Required action
Give back the entries verbatim.
....................
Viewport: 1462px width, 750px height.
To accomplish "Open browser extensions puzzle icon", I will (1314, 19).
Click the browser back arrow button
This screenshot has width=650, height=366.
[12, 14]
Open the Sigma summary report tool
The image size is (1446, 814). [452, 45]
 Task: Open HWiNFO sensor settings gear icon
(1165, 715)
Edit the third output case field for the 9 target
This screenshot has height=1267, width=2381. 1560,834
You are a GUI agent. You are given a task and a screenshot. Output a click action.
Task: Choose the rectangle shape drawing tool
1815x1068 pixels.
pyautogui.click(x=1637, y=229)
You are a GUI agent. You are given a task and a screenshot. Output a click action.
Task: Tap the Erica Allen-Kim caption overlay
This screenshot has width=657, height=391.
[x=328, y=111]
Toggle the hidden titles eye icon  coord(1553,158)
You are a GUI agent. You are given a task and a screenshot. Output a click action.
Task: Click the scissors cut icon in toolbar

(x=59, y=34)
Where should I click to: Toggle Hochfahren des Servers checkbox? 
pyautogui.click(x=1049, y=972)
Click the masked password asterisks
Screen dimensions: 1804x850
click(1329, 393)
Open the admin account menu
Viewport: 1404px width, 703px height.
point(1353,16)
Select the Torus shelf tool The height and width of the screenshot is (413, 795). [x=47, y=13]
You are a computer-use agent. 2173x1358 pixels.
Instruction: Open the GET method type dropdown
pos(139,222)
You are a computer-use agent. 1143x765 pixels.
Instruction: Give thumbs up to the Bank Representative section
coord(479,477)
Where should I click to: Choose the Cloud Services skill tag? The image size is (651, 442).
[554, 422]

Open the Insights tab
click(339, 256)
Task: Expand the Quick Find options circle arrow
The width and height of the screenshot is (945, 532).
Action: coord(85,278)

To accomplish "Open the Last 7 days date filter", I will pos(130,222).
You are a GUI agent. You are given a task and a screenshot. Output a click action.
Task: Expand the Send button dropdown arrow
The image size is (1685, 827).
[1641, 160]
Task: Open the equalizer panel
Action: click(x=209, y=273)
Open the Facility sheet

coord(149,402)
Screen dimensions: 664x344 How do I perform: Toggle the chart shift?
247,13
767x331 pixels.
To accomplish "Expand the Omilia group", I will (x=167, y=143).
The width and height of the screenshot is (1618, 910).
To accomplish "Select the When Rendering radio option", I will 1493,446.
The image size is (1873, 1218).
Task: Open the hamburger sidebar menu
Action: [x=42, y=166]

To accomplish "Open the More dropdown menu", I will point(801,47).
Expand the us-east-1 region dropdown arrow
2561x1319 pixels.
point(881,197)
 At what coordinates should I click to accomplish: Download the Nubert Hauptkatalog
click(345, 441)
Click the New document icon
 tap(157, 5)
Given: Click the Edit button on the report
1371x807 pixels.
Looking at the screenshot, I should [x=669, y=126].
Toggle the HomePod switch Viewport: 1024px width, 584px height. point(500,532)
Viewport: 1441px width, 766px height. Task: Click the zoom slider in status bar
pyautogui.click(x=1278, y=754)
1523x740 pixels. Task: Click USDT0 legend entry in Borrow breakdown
....................
Task output
Viewport: 1462px width, 750px height.
To accomplish "Open browser extensions puzzle icon", I will (1314, 19).
Click the browser back arrow button
This screenshot has width=650, height=366.
[12, 14]
Open the Sigma summary report tool
The image size is (1446, 814). [452, 45]
 Task: Open HWiNFO sensor settings gear icon
(1165, 715)
Edit the third output case field for the 9 target
This screenshot has height=1267, width=2381. 1560,834
You are a GUI agent. You are given a task and a screenshot. Output a click action.
Task: Choose the rectangle shape drawing tool
1815x1068 pixels.
pyautogui.click(x=1637, y=229)
You are a GUI agent. You are given a task and a screenshot. Output a click action.
Task: Tap the Erica Allen-Kim caption overlay
This screenshot has width=657, height=391.
[x=328, y=111]
Toggle the hidden titles eye icon  coord(1553,158)
You are a GUI agent. You are given a task and a screenshot. Output a click action.
Task: Click the scissors cut icon in toolbar

(x=59, y=34)
Where should I click to: Toggle Hochfahren des Servers checkbox? 
pyautogui.click(x=1049, y=972)
Click the masked password asterisks
Screen dimensions: 1804x850
click(1329, 393)
Open the admin account menu
Viewport: 1404px width, 703px height.
point(1353,16)
Select the Torus shelf tool The height and width of the screenshot is (413, 795). [x=47, y=13]
You are a computer-use agent. 2173x1358 pixels.
Instruction: Open the GET method type dropdown
pos(139,222)
You are a computer-use agent. 1143x765 pixels.
Instruction: Give thumbs up to the Bank Representative section
coord(479,477)
Where should I click to: Choose the Cloud Services skill tag? The image size is (651, 442).
[554, 422]

Open the Insights tab
click(339, 256)
Task: Expand the Quick Find options circle arrow
The width and height of the screenshot is (945, 532).
Action: coord(85,278)

To accomplish "Open the Last 7 days date filter", I will pos(130,222).
You are a GUI agent. You are given a task and a screenshot. Output a click action.
Task: Expand the Send button dropdown arrow
The image size is (1685, 827).
[1641, 160]
Task: Open the equalizer panel
Action: click(x=209, y=273)
Open the Facility sheet

coord(149,402)
Screen dimensions: 664x344 How do I perform: Toggle the chart shift?
247,13
767x331 pixels.
To accomplish "Expand the Omilia group", I will (x=167, y=143).
The width and height of the screenshot is (1618, 910).
To accomplish "Select the When Rendering radio option", I will 1493,446.
The image size is (1873, 1218).
Task: Open the hamburger sidebar menu
Action: [x=42, y=166]

To accomplish "Open the More dropdown menu", I will point(801,47).
Expand the us-east-1 region dropdown arrow
2561x1319 pixels.
point(881,197)
 At what coordinates should I click to accomplish: Download the Nubert Hauptkatalog
click(345, 441)
Click the New document icon
 tap(157, 5)
Given: Click the Edit button on the report
1371x807 pixels.
Looking at the screenshot, I should [x=669, y=126].
Toggle the HomePod switch Viewport: 1024px width, 584px height. point(500,532)
Viewport: 1441px width, 766px height. Task: Click the zoom slider in status bar
pyautogui.click(x=1278, y=754)
1523x740 pixels. Task: Click USDT0 legend entry in Borrow breakdown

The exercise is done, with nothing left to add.